# [WORKING DATA]

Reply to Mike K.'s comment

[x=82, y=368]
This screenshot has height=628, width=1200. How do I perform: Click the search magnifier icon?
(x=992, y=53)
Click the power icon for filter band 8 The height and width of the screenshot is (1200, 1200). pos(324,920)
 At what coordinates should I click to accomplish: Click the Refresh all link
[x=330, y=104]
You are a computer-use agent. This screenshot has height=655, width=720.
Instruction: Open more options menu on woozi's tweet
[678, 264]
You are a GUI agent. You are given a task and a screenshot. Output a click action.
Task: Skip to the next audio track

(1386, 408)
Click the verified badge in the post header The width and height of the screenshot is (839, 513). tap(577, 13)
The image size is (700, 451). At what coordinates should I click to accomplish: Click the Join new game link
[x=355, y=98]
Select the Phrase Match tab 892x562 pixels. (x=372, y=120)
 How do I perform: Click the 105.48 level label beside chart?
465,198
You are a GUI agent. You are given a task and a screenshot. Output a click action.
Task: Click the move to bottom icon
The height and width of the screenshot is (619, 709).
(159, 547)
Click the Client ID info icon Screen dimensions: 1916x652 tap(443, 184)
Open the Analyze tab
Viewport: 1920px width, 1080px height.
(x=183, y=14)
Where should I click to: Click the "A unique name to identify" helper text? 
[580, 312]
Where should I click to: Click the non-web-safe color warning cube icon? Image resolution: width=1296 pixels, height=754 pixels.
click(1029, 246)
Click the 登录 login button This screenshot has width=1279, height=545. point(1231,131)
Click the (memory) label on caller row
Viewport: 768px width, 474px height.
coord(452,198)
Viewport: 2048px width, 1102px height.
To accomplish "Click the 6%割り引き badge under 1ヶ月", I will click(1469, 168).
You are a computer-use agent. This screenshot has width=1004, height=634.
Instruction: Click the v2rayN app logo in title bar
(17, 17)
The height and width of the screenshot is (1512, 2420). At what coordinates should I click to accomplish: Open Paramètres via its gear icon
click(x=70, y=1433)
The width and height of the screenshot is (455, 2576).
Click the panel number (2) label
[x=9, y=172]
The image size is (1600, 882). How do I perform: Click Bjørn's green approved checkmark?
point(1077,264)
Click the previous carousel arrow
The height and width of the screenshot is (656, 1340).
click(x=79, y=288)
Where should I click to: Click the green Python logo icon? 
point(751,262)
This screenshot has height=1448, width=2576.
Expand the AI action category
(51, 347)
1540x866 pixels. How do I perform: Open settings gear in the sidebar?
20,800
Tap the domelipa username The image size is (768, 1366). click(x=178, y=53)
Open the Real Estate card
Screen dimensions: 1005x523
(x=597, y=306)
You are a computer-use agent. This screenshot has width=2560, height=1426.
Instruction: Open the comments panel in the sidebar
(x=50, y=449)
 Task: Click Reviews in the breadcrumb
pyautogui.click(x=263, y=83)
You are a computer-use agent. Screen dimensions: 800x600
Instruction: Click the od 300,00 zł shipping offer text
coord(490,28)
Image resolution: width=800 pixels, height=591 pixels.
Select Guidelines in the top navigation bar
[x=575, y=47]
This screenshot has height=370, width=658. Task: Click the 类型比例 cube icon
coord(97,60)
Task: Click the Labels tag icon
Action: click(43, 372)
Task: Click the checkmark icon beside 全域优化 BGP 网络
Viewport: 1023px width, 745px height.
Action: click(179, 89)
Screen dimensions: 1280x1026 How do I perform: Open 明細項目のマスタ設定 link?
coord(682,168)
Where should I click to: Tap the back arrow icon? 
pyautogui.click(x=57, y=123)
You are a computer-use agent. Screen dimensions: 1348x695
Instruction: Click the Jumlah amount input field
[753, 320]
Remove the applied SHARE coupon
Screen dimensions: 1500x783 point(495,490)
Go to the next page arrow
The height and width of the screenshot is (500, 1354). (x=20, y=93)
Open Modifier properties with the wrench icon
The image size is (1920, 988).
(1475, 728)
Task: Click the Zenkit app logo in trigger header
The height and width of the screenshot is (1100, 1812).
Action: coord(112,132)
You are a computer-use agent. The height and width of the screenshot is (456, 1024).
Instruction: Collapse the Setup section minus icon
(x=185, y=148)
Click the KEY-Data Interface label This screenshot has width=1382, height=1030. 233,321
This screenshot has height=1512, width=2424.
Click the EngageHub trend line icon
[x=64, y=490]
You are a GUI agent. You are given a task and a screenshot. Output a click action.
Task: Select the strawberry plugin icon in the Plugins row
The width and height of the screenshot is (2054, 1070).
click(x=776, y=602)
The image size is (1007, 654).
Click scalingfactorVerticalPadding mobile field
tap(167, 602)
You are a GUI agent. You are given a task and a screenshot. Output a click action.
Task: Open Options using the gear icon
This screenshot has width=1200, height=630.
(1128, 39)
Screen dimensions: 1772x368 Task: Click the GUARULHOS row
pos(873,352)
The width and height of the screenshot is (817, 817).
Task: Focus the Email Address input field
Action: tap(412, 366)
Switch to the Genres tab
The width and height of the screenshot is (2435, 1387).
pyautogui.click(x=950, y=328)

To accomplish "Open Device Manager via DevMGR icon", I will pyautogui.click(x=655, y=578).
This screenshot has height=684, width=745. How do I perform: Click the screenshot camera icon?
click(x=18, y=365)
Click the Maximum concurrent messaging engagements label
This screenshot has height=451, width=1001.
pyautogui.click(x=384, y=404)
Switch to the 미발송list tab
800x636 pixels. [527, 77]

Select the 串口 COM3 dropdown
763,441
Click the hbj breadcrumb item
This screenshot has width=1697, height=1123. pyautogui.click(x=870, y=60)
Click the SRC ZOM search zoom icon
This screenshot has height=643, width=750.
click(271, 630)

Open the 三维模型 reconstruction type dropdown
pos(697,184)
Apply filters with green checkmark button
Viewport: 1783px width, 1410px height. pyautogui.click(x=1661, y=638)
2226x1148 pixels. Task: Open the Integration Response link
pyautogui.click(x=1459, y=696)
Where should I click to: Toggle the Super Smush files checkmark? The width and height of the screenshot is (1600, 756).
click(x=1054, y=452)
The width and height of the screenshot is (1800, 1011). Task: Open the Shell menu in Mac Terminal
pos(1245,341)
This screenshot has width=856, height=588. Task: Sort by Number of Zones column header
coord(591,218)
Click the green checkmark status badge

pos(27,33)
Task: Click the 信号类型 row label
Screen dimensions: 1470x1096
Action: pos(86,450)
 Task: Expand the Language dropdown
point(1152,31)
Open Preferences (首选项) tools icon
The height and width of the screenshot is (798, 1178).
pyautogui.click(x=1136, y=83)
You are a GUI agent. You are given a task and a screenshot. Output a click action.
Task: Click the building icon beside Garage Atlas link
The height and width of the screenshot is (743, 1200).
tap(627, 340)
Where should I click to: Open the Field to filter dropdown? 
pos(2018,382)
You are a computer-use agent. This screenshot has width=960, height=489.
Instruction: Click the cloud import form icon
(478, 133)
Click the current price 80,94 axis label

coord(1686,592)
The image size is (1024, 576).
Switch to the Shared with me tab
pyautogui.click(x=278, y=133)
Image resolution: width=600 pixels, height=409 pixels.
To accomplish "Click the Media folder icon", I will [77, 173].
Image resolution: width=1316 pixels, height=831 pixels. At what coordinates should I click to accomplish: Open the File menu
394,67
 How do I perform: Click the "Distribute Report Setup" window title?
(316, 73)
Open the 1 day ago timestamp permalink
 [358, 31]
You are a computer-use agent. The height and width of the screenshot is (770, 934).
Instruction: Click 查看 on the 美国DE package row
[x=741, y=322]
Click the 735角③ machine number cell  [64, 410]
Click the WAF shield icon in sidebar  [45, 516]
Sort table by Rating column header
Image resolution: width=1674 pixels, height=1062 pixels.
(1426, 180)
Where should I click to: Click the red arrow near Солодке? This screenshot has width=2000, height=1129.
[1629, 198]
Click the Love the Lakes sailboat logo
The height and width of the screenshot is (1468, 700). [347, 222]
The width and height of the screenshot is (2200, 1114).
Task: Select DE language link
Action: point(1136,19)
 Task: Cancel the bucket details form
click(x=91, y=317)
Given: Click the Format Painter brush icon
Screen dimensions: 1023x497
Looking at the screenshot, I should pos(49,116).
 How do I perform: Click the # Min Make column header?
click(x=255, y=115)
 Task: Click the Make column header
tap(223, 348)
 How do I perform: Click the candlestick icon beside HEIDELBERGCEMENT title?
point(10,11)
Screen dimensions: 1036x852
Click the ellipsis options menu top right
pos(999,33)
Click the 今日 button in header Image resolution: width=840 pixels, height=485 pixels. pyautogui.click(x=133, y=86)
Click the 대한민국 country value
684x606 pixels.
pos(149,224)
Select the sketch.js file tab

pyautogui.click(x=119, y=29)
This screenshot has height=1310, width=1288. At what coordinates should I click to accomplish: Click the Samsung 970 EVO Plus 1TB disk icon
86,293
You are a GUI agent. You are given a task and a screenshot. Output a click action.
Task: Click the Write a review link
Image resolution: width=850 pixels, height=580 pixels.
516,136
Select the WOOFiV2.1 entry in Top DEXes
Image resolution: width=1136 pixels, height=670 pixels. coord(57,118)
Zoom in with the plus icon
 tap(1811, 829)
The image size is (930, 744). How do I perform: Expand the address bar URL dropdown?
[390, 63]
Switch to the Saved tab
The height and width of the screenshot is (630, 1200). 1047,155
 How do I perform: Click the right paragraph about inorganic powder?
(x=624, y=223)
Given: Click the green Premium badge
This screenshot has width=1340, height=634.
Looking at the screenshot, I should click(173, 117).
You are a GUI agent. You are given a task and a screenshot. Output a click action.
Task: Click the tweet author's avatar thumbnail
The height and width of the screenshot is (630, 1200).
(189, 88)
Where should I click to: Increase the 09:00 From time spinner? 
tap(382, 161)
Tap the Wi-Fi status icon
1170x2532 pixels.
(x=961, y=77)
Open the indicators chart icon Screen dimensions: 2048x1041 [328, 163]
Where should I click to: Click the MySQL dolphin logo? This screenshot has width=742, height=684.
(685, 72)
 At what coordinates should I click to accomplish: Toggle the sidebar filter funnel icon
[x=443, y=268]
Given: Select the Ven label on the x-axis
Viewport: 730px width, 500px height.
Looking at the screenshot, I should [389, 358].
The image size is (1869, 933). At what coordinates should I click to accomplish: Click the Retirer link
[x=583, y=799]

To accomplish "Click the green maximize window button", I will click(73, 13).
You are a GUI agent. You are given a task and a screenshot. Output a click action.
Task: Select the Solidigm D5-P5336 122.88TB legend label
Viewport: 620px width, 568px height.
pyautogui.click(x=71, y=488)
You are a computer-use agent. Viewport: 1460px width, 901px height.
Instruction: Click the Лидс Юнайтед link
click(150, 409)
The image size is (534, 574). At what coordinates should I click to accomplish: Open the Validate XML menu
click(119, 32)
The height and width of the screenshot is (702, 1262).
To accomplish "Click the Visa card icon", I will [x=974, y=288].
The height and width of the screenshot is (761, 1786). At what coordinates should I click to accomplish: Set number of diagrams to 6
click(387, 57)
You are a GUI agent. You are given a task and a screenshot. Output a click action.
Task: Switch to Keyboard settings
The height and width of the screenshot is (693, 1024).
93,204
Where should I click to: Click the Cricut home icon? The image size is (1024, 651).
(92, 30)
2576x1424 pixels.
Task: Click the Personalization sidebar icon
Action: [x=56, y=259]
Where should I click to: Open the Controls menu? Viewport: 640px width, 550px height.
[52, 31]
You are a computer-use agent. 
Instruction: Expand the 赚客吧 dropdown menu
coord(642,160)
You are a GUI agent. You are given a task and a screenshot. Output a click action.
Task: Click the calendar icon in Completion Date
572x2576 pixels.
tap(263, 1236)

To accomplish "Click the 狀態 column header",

# [WORK REQUIRED]
Rewrite the part that opens with the line containing "Click the previous carousel arrow" and closes with the line containing "pyautogui.click(x=57, y=123)", replacing "sidebar" with "side panel" and leaving all else unchanged.

# [EXERCISE OUTPUT]
Click the previous carousel arrow
The height and width of the screenshot is (656, 1340).
click(x=79, y=288)
Where should I click to: Click the green Python logo icon? 
point(751,262)
This screenshot has height=1448, width=2576.
Expand the AI action category
(51, 347)
1540x866 pixels. How do I perform: Open settings gear in the side panel?
20,800
Tap the domelipa username The image size is (768, 1366). click(x=178, y=53)
Open the Real Estate card
Screen dimensions: 1005x523
(x=597, y=306)
You are a computer-use agent. This screenshot has width=2560, height=1426.
Instruction: Open the comments panel in the side panel
(x=50, y=449)
 Task: Click Reviews in the breadcrumb
pyautogui.click(x=263, y=83)
You are a computer-use agent. Screen dimensions: 800x600
Instruction: Click the od 300,00 zł shipping offer text
coord(490,28)
Image resolution: width=800 pixels, height=591 pixels.
Select Guidelines in the top navigation bar
[x=575, y=47]
This screenshot has height=370, width=658. Task: Click the 类型比例 cube icon
coord(97,60)
Task: Click the Labels tag icon
Action: click(43, 372)
Task: Click the checkmark icon beside 全域优化 BGP 网络
Viewport: 1023px width, 745px height.
Action: click(179, 89)
Screen dimensions: 1280x1026 How do I perform: Open 明細項目のマスタ設定 link?
coord(682,168)
Where should I click to: Tap the back arrow icon? 
pyautogui.click(x=57, y=123)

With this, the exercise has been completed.